A one-value-stack, which is used to read arguments from and save
results to, does behave like a pipe in unix-environment.
Something is written to a pipe by someone, and the same thing is read from a pipe by someone.
So, the stack emulates something like a pipe.
(Another analogy would be Perl's built in variable $_
but a Pipe analogy does fit the picture better. I think.)
Because this behaviour sometimes is not providing enough complexity,
any-dl also allows to store data/results in named variables.
The NDR-example explained
-------------------------
The first command does a MATCH with regular expressions
on the contents of the first document.
It does the match on the document, which was downloaded by the implicit
GET-command. This document was put onto the 1-valued-stack.
The match command reads the argument (the document) from the stack,
tries to match for the certain regular expression, and puts the result
onto the stack.
Then from the result (a match is a 2D-matrix, meaning an array of an array",
the first row (index == 0) is selected with ROWSELECT.
The resulting selection holds an array.
This selection-result is put to the 1-valued-stack.
The stack-value (selection-result) is stored in the named variable "url" for later use
via the STORE-command.
To come back to the pipe-analogy, it's like a pipe that would look like this
(pseudocode):
GET(<start-url>) | MATCH(<regular_expression>) | ROWSELECT( <index> ) | STORE( <varname> ) | ....
The paste-command pastes the literal string and the contents of the named variable "url"
together, and places the result on the 1-valued stack.
The system command tries to use the system() command (which you may know
from other programming languages, the shell or the system-API)
and as argument uses the value from the stack.
So, if the variable "url" contanins the video-url,
the system()-call would look like this one:
system("wget <video-url>");
That is the parser language explained by example.
I hope, this example shows you, what there is all about the input language
(parser definition language).
It's comparingly easy (IMHO), and in this way it will be possible to have easy access
to a lot of different video archives, all with the same tool.
So, it is not necessary to look for tool-updates, when some URLs and how they
are connected together, on a video-archive-page, do change.
If something changes in the way a video url is presented on one of these
video/archives / Mediatheken, then only the according parser-definition
needs to be updated.
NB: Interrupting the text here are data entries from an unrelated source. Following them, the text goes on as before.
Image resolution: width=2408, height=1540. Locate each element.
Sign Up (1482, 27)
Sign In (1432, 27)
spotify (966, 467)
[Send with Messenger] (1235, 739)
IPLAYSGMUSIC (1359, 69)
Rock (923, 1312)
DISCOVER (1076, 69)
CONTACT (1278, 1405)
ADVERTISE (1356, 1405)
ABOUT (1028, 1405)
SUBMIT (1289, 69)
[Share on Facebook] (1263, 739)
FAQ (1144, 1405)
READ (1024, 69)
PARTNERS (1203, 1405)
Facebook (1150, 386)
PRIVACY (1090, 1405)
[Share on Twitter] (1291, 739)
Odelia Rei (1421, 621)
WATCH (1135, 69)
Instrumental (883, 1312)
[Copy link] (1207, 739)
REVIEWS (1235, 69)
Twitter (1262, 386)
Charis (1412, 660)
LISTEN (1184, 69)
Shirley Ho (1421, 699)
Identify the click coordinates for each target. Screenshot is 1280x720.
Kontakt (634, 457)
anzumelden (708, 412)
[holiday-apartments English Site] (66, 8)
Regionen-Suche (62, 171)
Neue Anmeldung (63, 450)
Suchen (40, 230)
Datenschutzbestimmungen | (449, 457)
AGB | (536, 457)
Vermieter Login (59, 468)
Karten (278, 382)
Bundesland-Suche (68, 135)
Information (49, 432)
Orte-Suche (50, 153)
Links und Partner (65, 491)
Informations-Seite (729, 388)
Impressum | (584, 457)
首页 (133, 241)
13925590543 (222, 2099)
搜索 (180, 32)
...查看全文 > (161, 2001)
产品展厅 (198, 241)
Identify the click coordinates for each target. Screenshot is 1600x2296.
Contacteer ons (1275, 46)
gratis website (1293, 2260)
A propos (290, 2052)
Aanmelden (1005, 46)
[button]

The tool any-dl itself does not needed to be changed.
Also, all the different tools that provide video-download-functionality,
with all
their seperated effort of the programmer (many programmers), done to make only
certain archive be accessed, can be freed to make just the basic analyzing of
the webpages that provide the videos, and save effort to program a tool.
So, one tool and many archives, instead of many tools for some archives.
So, I think the advantage may be obvious to you.
Now, details about the language will follow.
Language Features:
==================
Parser-Definitions:
parsername "<parser-name>": ( <list-of-urls> )
start
<command_1>
...
<command_n>
end
Example: see above.
<list-of-urls> is a comma-seperated list of strings.
Commands all end with a semicolon ( ';' ).
Commands / functions, that do not have parameters, will be used without
parenatheses ( '(' and ')' ).
Only when a command / function will need arguments,
these will be passed inside parenatheses ( '(' and ')' )
which follow the name of the command/function.
Some commands are available with and without parantheses.
An example is the print-command/function.
Stringquoting at the moment has three dfferent styles:
String-Quoting: " "
String-Quoting: >>> <<<
String-Quoting: _*_ _*_
The language offers a stack of size 1.
That means, that results from one command / function
can be passed as input for the next command/function
and this is default behaviour.
Not all commands / functions do need the stack
for input, and not all do leave something there
as result (and input for following functions/commands).
But if there is the need for transfering a result,
normally no additional variables are needed.
Most often, the data can be transferred from one function/command
to the next one via the 1-valued-stack.
But in certain cases, this is not enough.
For these cases there are named variables also.
To store the current data from the default-stack
under a certain name, the command
store("<variablename>");
will be used.
To copy (restore/recall) the value of the named variable back to the default stack,
the command
recall("<variablename>");
can be used.
In the paste()-command/function, it is possible, to access
named variables via the $-notation, that you might know from
other programming languages, like Perl for example.
In the NDR-parser, it looks like this:
paste("wget ", $url );
This does paste together the literal string "wget "
and the contents of the named variable "url".
The result of paste is stored at the one-valued stack.
And the system-command uses this value as it's argument
(and therefore downloads a file with the wget-tool).
Startup-sequence:
-----------------
The document(-url) given via command line is loaded automatically.
The loaded document is automatically saved as a named variable (name: "BASEDOC").
Command Line Options:
---------------------
-l list parser-definitions and related URLs
-p <parsername> selects a certain parser, to be used for all urls.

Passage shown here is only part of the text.